Drink your well-deserved after-workout shake. This is our favourite, easy to make yourself: 300ml low-fat milk, 150g low-fat yoghurt, 25g honey, 10g whey powder, 1 banana.
#3 Miss out on your core-stability trainings
The secret to running is to do more than just running. If you want to go faster and better, a stronger body is what will push you forward. A strong abdominal core and strong legs will provide the perfect framework to gain speed in your running. Of course, exaggerations are not ideal either: a bodybuilder will not run faster. But, strong legs and abdomen will help you conquer bridges and hills, or make run faster on even ground.
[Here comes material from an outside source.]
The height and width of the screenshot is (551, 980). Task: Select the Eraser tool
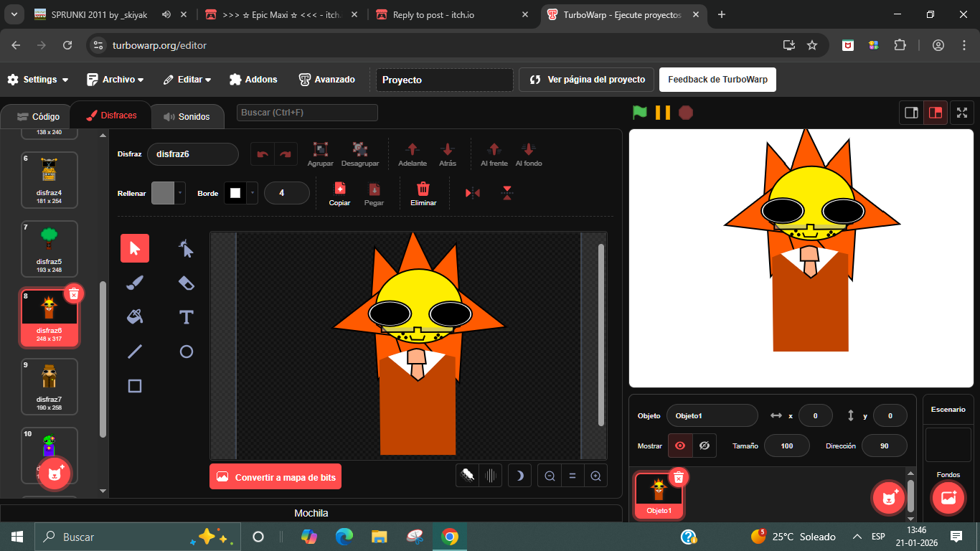[x=187, y=283]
Schedule your trainings as such that in between your running days, you go for core stability trainings or power classes. An ideal scheme for anyone hoping to bypass the 5km or looking to improve their overall fitness could be the following:
Day 1. Slow long distance Run
Day 2. Core stability training
Day 3. Interval Run
Day 4. Power training
Day 5. Rest
Day 6. Long slow distance Run
Day 7. Core stability training.
#4 Sidestep the carbohydrates
Misconception nr. 4: No, carbohydrates are not your enemy. Potatoes, rice, bread, pasta: you need these heavily! Without you can forget about gaining muscle mass. Of course, as always, do not exaggerate and look into the needs regarding your specific sport schemes.
On days of heavy weight-lifting or power trainings, you will need an above-average amount of carbohydrates. On days of slow long distance runs, you won’t need an extra portion of pasta. Just remember: any training that involves power and muscle creation or anaerobe, very high intensity trainings, you will need to back up your body with extra fuels.
#5 Run just by yourself
Time is money, and sometimes you don’t feel like waiting for someone else to clear up their agenda. And even though, running by yourself can be relaxing from time to time, a running buddy is great to help keep pace and frequency. On the other hand, if you cannot train on your own and always need someone else to give you discipline, anything beyond the ordinary will not be within your scope. As always, it’s about finding balance.
Join a runner’s club or try to find a buddy nearby with the same motivations and speed(!). We run with Club 365 in Ghent (Gent) Belgium, guided by Belgium's best marathon coach Stefaan Enghels. After all, pleasure is only real when shared.